Jean-Baptiste Rivoire, journaliste d'investigation, a été condamné mercredi par la cour d'appel de Versailles à verser 142.500 euros à son ancien employeur, Canal+, pour avoir témoigné contre le groupe dans un documentaire, en dépit d'une clause de confidentialité signée.
Rivoire a exprimé sa déception sur son site Off Investigation : "Pour avoir prononcé quelques mots dans un documentaire de RSF, je vais devoir verser 142.500 euros à Canal+." En effet, fin 2021, il avait critiqué les pratiques du groupe et son propriétaire Vincent Bolloré au cours d'une interview avec Reporters sans frontières.
L'ONG a fait part de ses préoccupations, déclarant que cette décision "crée un dangereux précédent" pour la profession. "En mettant la réputation d'une entreprise au-dessus de la liberté d'informer, cette affaire constitue un signal alarmant pour tous les journalistes," a déclaré RSF.
La cour a jugé que le délai entre la signature de la clause et les propos de Rivoire était trop court pour être considéré comme raisonnable.
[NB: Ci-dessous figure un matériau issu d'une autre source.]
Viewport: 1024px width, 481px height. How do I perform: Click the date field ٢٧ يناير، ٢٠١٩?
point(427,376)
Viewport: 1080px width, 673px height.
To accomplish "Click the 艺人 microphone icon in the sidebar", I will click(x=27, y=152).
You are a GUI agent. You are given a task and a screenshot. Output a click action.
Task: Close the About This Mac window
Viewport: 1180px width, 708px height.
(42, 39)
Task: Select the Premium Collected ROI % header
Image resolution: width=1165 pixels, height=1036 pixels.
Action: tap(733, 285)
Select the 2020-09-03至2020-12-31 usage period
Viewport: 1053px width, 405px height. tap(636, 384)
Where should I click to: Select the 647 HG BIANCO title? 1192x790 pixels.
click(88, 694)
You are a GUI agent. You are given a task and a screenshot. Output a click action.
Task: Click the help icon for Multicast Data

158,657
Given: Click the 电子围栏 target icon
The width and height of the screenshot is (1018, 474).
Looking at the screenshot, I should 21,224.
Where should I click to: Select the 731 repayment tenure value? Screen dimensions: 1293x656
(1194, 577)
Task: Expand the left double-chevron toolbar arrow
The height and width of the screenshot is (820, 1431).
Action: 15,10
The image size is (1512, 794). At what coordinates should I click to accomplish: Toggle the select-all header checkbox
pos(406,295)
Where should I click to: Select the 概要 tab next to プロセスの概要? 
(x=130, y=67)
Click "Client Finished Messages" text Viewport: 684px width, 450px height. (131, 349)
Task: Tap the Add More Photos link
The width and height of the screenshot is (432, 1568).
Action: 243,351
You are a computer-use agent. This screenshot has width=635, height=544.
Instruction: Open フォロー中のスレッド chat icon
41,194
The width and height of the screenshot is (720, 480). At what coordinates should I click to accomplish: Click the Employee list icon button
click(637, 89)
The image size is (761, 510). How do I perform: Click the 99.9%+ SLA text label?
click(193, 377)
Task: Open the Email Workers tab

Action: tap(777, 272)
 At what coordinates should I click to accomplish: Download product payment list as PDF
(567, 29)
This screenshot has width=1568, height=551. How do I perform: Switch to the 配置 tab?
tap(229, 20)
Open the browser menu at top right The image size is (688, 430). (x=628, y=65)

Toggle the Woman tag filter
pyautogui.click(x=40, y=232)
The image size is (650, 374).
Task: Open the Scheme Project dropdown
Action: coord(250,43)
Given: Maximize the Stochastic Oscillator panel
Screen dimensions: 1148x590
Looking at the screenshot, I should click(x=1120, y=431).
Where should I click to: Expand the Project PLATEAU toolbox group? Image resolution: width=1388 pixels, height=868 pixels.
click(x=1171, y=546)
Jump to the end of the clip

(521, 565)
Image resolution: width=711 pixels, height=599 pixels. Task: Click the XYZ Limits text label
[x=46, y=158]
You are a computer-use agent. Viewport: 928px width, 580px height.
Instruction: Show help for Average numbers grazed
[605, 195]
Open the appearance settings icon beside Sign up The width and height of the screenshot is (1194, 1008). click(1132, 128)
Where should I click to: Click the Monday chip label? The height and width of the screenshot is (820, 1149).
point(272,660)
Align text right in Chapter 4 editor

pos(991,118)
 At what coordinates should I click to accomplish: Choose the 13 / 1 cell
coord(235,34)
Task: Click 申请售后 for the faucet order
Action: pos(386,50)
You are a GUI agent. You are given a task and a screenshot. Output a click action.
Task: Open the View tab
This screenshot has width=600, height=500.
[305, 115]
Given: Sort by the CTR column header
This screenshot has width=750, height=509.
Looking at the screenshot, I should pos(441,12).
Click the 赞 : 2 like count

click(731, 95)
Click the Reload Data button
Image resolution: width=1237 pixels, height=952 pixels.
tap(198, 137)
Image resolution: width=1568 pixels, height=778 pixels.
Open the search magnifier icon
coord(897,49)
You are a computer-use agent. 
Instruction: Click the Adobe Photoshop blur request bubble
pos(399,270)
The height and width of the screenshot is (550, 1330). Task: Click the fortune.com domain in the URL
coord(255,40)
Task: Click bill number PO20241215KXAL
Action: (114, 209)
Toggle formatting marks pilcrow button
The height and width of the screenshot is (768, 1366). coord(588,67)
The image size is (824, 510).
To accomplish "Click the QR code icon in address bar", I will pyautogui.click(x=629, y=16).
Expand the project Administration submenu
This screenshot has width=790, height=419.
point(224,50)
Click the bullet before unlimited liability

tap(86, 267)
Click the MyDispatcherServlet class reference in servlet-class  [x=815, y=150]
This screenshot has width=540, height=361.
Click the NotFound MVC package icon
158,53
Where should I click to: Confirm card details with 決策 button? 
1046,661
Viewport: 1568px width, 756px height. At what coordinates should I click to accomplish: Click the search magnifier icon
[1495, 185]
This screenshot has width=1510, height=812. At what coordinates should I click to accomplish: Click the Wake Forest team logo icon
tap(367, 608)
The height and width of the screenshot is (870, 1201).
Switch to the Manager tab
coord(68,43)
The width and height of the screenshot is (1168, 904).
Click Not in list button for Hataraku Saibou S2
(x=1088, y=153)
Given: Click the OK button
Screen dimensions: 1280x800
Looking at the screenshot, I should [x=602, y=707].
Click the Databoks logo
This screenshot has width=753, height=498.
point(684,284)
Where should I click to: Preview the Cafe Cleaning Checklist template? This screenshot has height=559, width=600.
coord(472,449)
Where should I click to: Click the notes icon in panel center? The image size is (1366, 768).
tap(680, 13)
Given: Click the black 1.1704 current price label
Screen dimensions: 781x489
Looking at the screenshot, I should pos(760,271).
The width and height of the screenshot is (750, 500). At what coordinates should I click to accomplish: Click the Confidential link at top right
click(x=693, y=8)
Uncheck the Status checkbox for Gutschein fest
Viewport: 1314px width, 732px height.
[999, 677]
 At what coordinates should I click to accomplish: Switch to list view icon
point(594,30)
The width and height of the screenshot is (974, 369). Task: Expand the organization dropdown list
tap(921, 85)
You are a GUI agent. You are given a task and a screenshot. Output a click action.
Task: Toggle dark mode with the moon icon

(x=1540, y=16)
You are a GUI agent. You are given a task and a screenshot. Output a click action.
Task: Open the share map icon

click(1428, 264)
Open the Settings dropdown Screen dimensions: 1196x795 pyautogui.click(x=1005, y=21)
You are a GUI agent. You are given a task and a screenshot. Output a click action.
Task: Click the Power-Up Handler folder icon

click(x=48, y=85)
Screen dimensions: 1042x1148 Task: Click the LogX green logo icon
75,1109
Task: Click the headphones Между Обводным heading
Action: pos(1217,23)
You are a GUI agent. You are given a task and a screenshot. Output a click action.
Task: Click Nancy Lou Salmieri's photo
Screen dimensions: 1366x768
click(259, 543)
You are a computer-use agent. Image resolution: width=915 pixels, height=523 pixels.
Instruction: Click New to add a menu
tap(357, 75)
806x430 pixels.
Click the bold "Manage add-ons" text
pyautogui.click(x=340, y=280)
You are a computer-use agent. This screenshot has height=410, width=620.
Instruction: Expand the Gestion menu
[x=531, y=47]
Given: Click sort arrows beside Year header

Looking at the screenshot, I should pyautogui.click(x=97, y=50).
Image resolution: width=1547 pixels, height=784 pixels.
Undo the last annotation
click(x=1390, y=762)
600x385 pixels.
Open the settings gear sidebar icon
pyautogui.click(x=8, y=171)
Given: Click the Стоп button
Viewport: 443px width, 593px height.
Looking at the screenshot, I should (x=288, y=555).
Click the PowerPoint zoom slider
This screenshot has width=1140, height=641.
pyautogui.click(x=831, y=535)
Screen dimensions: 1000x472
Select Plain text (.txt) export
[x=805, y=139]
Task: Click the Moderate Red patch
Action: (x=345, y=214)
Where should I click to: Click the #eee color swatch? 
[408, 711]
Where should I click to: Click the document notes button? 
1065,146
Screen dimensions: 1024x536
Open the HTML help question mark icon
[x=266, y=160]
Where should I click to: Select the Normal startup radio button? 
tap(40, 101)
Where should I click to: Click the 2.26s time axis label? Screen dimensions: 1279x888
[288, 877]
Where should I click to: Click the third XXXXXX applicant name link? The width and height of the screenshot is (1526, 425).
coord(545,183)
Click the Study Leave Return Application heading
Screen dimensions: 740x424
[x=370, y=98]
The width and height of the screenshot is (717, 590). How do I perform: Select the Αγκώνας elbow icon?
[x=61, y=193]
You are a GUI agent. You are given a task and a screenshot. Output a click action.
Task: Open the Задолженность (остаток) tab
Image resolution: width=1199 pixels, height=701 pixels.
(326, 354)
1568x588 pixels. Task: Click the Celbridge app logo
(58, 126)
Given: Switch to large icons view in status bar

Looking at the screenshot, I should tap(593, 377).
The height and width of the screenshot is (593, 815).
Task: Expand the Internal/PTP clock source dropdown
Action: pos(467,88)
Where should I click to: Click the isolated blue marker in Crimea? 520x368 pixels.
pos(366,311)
Elle a aussi noté que le dénigrement reproché au journaliste s'inscrit dans un contexte social plus large, particulièrement accentué depuis la suppression de l'émission emblématique Les Guignols de l'info.
Lors d'une première audience, Rivoire avait été condamné à une amende plus importante de 151.500 euros par le conseil des prud'hommes de Boulogne-Billancourt. Selon l'avocat de Rivoire, Me Vincent Brengarth, cette décision "ne prend pas en compte l'atteinte à la liberté d'expression" causée par la clause, qualifiée de "bâillon". Il a ajouté que le journaliste envisage de se pourvoir en cassation.
Rivoire a aussi souligné que sa condamnation arrive alors qu'environ 600 professionnels du cinéma, dont de célèbres acteurs tels que Juliette Binoche et Adèle Haenel, ont dénoncé "l'emprise grandissante de l’extrême droite" sur l'industrie cinématographique française, notamment sous l'influence de Bolloré.
En réponse à cette tribune, Maxime Saada, le directeur général de Canal+, a déclaré ne plus vouloir collaborer avec ceux qui l'ont signée, augmentant ainsi la tension entre le groupe et le milieu artistique.